Which means that your slug of cash needs a safe, secure hiding place. You could squirrel it away in the house — beneath the floorboards, inside a wall, under a mattress, etc. But them thieves done seen all the TV crime dramas, and they know the usual stashes. Besides, if your humble abode burns to the ground, your nest egg will go up in smoke, too. Major bummer!

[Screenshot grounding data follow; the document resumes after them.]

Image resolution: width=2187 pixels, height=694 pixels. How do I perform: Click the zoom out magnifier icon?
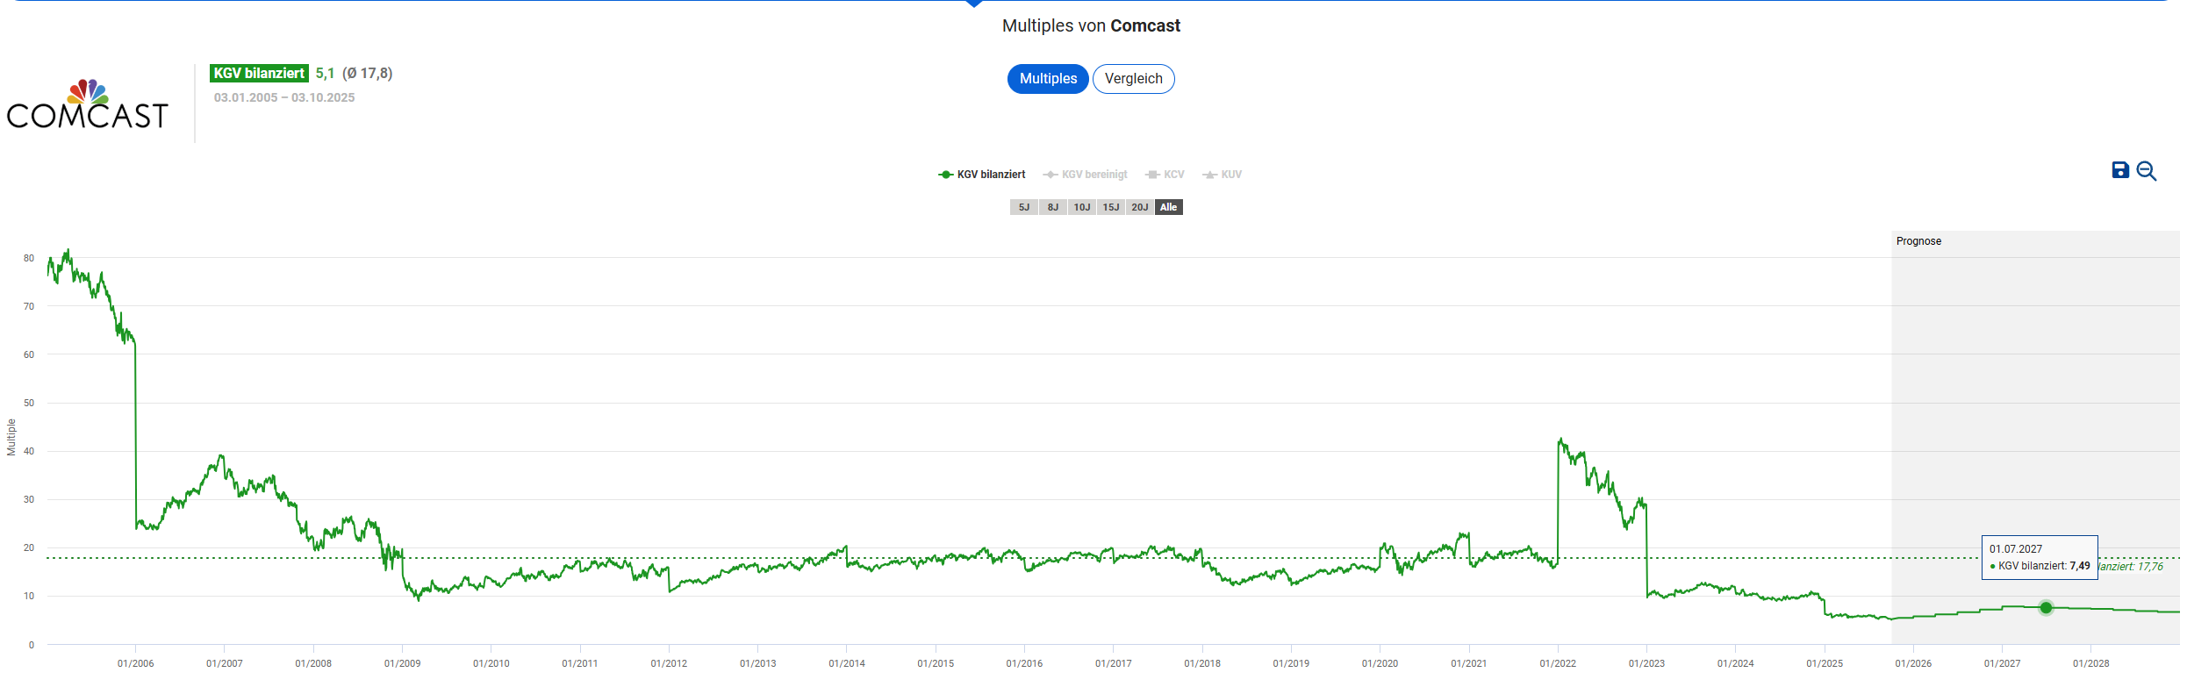click(2146, 171)
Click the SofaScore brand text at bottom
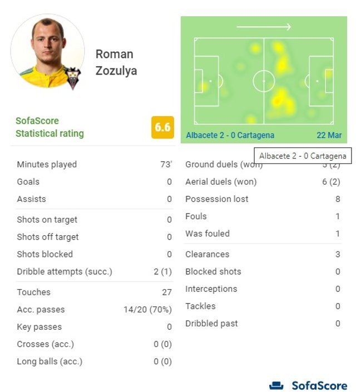Image resolution: width=356 pixels, height=392 pixels. coord(319,385)
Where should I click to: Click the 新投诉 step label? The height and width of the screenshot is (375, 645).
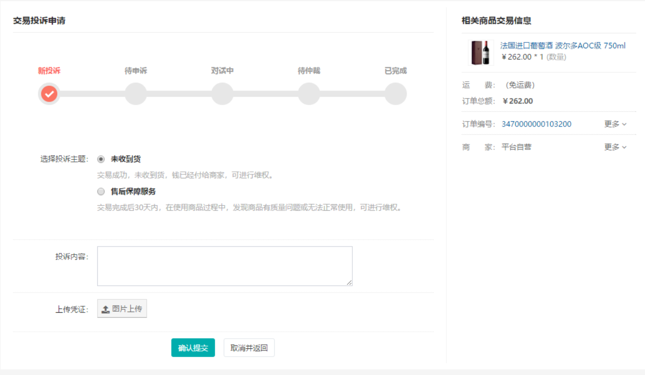pos(49,71)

For the ultimate in cash protection, we need look no further than the masters of liquid wealth, the venerable Pirates. A quick consult with Parakeet Pete yields the following solution:
Bury your booty in a hole, matey!
Which sounds like a fine idea, but there’s one important, missing detail: What to bury, exactly? The $100 bills? The equivalent in gold? Or something else? What is the best store of value?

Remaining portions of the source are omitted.